# Ausfall computerbetrug.de, dialerhilfe.de und Forum



## Heiko (7 Juli 2003)

Heute gab es zwischen 17 Uhr und 18 Uhr erhebliche Probleme, das Forum aufzurufen. Teilweise waren die Domains (und auch das Forum) überhaupt nicht erreichbar.
Es hat sich gezeigt, dass dies an einem größeren Ausfall verschiedener Nameserver lag.
Vor allem scheint T-Online betroffen gewesen zu sein (ist aber eher gefühlsmässig als nachweisbar). Andere Provider waren auch betroffen. Ich konnte von hier zum Beispiel auch heise.de nicht erreichen. Wir waren also nicht die einzigen Opfer.

Der Server lief in der Zeit ohne Probleme, konnte aber mangels vernünftiger Namensauflösung nicht erreicht werden. An unserem Provider lag es definitiv nicht. Deren Nameserver waren erreichbar und enthielten korrekte Einträge. Auch wurden wir nicht gehackt.

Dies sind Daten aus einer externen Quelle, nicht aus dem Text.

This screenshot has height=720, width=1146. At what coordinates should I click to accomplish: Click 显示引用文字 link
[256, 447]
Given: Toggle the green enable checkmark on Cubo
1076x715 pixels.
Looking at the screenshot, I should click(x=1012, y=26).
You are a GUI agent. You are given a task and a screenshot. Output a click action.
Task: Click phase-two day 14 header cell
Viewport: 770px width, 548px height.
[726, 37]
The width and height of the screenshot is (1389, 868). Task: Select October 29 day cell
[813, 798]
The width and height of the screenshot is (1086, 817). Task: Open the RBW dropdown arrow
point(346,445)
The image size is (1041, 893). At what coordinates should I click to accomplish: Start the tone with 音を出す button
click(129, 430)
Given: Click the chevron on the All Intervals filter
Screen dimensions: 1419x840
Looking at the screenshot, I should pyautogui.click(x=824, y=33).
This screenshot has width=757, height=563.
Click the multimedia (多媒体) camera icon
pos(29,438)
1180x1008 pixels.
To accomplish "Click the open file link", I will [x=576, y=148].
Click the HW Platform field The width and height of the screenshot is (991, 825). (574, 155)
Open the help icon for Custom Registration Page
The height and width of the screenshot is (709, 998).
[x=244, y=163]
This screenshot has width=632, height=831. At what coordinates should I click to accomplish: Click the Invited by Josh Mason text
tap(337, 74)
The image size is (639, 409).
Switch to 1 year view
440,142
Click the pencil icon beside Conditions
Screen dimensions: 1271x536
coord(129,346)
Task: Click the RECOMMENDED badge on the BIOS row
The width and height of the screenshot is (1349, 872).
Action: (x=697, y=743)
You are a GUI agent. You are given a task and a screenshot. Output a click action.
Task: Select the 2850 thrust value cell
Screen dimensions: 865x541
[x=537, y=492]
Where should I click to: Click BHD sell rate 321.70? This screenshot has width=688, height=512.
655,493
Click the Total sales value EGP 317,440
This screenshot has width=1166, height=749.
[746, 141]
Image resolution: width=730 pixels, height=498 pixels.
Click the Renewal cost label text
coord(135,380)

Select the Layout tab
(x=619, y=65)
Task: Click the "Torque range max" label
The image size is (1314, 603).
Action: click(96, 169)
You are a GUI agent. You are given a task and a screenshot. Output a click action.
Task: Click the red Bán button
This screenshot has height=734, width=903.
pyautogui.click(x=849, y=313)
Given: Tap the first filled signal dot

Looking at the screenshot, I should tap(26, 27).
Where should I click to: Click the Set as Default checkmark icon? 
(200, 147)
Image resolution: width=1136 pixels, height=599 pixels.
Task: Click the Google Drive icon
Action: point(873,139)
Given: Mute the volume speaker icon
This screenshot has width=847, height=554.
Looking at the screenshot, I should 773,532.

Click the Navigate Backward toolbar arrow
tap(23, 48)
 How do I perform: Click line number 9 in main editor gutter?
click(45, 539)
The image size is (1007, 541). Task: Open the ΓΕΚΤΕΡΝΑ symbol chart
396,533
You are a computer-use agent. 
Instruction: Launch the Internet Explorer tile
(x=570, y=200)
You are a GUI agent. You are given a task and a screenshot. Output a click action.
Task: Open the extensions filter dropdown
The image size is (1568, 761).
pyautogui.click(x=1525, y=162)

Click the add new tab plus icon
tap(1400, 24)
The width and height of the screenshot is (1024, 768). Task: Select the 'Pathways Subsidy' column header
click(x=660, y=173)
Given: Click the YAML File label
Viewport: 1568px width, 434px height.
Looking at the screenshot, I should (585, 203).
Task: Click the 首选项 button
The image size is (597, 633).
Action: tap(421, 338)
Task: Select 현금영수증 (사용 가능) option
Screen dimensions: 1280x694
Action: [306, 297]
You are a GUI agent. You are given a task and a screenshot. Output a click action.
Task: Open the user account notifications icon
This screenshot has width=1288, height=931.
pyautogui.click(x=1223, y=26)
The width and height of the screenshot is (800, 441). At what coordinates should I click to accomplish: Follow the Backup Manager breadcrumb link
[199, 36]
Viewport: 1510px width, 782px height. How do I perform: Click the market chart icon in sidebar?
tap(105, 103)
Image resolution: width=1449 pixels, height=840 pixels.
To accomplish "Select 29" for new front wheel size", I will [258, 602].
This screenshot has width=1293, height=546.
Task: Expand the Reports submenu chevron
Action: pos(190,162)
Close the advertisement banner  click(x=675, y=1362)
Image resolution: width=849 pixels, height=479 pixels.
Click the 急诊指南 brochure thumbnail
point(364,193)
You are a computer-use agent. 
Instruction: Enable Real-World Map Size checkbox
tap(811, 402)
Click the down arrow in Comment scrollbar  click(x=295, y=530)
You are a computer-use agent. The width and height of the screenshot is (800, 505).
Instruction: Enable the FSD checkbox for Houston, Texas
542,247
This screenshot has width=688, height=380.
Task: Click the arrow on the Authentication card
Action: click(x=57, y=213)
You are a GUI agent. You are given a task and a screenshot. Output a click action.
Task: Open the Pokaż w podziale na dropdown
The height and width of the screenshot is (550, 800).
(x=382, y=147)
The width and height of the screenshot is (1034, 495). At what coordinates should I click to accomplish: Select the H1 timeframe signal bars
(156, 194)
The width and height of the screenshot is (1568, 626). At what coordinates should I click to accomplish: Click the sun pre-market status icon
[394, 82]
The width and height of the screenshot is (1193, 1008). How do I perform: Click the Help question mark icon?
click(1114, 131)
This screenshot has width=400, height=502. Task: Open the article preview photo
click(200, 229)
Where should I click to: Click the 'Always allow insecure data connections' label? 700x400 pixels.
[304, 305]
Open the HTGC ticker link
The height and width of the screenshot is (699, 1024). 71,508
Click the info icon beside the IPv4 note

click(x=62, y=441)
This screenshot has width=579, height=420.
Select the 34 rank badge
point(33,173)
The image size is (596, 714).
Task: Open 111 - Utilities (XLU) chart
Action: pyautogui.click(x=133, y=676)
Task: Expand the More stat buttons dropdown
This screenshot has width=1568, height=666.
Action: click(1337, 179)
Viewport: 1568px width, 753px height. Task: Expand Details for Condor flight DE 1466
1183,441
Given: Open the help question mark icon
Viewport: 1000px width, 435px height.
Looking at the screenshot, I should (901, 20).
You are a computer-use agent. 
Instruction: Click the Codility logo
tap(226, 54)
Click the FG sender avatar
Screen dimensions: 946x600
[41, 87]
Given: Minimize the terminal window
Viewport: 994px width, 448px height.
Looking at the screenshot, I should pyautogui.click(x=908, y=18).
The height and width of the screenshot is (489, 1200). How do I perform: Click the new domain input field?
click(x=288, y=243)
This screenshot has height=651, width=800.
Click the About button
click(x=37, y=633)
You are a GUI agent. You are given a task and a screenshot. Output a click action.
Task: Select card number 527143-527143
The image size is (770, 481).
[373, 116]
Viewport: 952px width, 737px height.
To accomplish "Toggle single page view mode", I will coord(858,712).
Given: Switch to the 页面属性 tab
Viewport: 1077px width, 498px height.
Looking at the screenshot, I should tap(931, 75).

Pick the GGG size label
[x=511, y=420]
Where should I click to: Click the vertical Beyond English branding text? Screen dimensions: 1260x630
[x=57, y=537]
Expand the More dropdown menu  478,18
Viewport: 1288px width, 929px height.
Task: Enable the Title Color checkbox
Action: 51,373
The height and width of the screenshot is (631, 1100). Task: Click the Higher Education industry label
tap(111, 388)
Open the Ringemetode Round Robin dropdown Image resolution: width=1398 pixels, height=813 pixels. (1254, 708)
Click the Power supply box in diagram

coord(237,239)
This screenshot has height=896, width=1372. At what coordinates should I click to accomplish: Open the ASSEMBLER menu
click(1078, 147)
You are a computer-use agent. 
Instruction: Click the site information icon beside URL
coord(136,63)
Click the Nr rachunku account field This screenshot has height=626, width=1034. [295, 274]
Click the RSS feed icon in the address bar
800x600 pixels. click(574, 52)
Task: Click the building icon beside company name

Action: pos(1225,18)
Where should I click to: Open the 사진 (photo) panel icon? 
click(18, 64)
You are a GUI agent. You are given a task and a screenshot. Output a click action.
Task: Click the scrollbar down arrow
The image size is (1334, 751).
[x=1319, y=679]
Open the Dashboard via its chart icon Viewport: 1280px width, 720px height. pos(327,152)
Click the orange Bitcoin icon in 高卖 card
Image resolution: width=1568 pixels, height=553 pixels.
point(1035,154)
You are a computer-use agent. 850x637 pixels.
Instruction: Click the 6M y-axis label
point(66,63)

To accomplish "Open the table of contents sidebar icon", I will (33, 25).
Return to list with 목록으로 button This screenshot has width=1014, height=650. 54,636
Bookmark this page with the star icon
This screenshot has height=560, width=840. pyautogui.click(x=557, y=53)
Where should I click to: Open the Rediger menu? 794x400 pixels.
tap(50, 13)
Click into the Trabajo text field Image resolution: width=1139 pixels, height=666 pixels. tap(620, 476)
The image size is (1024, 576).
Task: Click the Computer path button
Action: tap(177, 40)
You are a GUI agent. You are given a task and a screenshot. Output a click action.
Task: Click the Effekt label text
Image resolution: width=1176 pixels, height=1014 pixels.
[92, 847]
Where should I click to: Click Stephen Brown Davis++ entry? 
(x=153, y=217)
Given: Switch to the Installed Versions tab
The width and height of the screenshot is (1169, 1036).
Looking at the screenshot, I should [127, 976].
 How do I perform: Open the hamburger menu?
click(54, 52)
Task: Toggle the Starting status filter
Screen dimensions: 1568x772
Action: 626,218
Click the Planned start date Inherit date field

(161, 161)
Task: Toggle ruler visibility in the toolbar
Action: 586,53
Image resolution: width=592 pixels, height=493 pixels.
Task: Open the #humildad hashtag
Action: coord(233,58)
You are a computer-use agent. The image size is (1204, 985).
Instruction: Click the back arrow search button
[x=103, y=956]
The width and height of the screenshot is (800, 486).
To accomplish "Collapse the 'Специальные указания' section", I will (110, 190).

Dies für Euch als Hinweis und Entschuldigung.


----------



## SprMa (8 Juli 2003)

Wenn heise.de nicht erreichbar war, dann war es was größeres. IIRC sitzt der Webserver, der sich für heise.de zuständig fühlt in FF/M direkt am DeCIX-Knoten.


Matthias


----------



## Heiko (8 Juli 2003)

Jo, da bist Du vermutlich richtig informiert.


----------



## Devilfrank (8 Juli 2003)

Jupp, war lustig gestern abend. Die .de-Domains holperten so vor sich hin, .com-Domains funzten meistens gar nicht. Übern Teich gings nur, wenn man die IP hatte...


----------



## technofreak (8 Juli 2003)

Merkwürdig ist allerdings , daß von mir aus gesehen , nur CB nicht erreichbar war, alles andere auch Heise , Spiegel , DS 
no problemo, deswegen sah es von hier aus so aus als ob nur CB eine Störung hätte , wobei ich mit tracert 
(mit der URL!) mühelos durchkam.


----------



## Heiko (8 Juli 2003)

Aber seltsamerweise hört und liest man davon nix.

Ich hatte eigentlich irgendwo einen Bericht erwartet...


----------



## Devilfrank (8 Juli 2003)

Na ja, vielleicht braucht´s ja wieder 5 Tage, so wie beim TeenXXX und der jetzt aufgetauchten Trojanerwarnung.
 8)


----------